Denizcilik sektöründe mürettebat yönetimi, yalnızca operasyonel sürekliliği değil, aynı zamanda güvenlik, verimlilik ve insan faktörünü de doğrudan etkileyen en kritik alanlardan biri. 2024 yılında kurulan QSM Global, kısa sürede hem uluslararası bağlantıları hem de etik işe alım politikalarıyla sektörde dikkat çekmeyi başardı. QSM Global Kurucu Ortağı Orhan Kasap ile QSM Global’in ilk yılını, etik istihdam yaklaşımını, dijitalleşme süreçlerini ve küresel pazardaki hedeflerini konuştuk.

Denizcilik sektöründe mürettebat yönetimi, yalnızca operasyonel sürekliliği değil, aynı zamanda güvenlik, verimlilik ve insan faktörünü de doğrudan etkileyen en kritik alanlardan biri. 2024 yılında kurulan QSM Global, kısa sürede hem uluslararası bağlantıları hem de etik işe alım politikalarıyla sektörde dikkat çekmeyi başardı. QSM Global Kurucu Ortağı Orhan Kasap ile QSM Global’in ilk yılını, etik istihdam yaklaşımını, dijitalleşme süreçlerini ve küresel pazardaki hedeflerini konuştuk.

 Denizcilik sektöründe mürettebat seçiminde en kritik konulardan biri doğru personelin doğru gemiye atanmasıdır.
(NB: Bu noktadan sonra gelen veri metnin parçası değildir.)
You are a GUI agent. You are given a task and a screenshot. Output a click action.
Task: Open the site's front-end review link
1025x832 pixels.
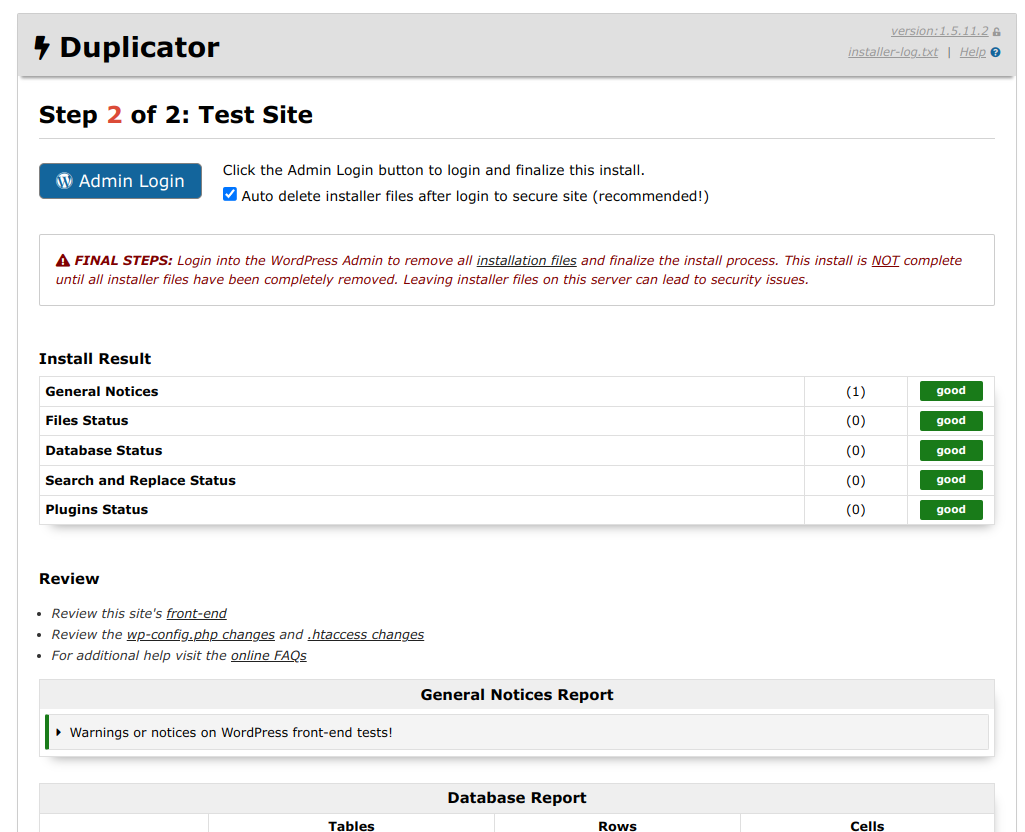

QSM Global’de denizci işe alım süreçlerinde kullanılan ön değerlendirme prosedürleri nasıl işliyor? Sağlık, sertifikalar ve deneyim açısından hangi uluslararası standartlara (STCW, MLC vb.) uyum sağlıyorsunuz? 
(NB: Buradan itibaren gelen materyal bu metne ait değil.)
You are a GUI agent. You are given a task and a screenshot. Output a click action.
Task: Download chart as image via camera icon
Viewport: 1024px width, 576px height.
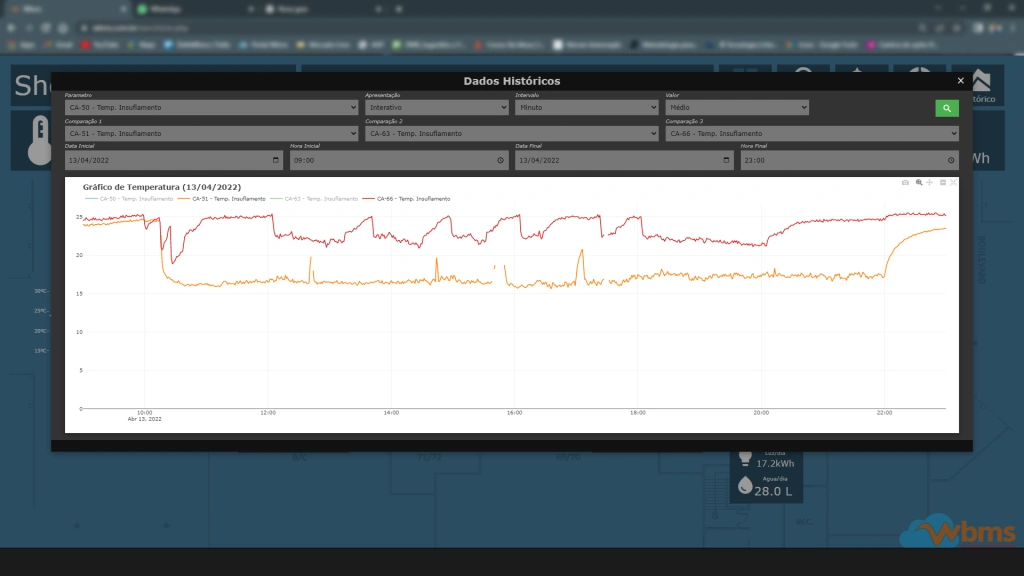tap(906, 183)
QSM Global olarak tamamıyla yurtdışı portföyüne odaklı çalışıyoruz. Bu kapsamda, çok uluslu gruplarla iş birliği yürütüyor ve personelimizin de bu çok uluslu yapıya uyum sağlamasına önem veriyoruz. İlk aşamada, hem personelimizden hem de ilgili resmi kurumlardan sertifikasyon gerekliliklerini titizlikle kontrol ediyoruz. Sertifikaların geçerliliği ve güncelliği teyit edildikten sonra süreç ilerliyor. Ancak, bir gemi insanının gemide çalışabilmesi için yalnızca sertifikaya sahip olması yeterli değil; aynı zamanda o gemiye uygun niteliklere sahip olması da gerekiyor. Bu noktada, çok uluslu ekiplerle çalışma deneyimine sahip, yabancı firmalarla süreçleri daha önce tecrübe etmiş personeli tercih ediyoruz. Ön değerlendirmelerimizi yaptıktan sonra, bu süreci iş ortaklarımızla paylaşıyor ve onların da ayrıca değerlendirmelerini alıyoruz. Tüm doğrulamalar tamamlandıktan sonra personelimizi güvenle gemilere yönlendiriyoruz.

STCW ve ilgili regülasyonlar uzun süredir takip edilmekteydi. Daha sonrasında ise MLC (Maritime Labour Convention) devreye girdi. Türkiye henüz taraf değil; ancak tüm gereklilikler fiilen yerine getiriliyor. Ayrıca, Denizcilik Genel Müdürlüğü de yakın zamanda Türkiye’nin MLC’ye taraf olacağını duyurdu. MLC, gemi adamlarının refahına odaklanan hükümler içeriyor. Günümüzde gemilerde çalışan personel yoğun ve zorlu bir performans sergiliyor. Bu süreçte, gemi adamlarının refahı, konforu ve gemideki yaşam standartları büyük önem taşıyor. MLC, bu standartları hem gemi insanı hem de armatör açısından düzenliyor. Dolayısıyla, hem eğitimlerde hem de gemideki uygulamalarda yeni standartlara uyum sağlamak için çalışmalar yürütüyoruz.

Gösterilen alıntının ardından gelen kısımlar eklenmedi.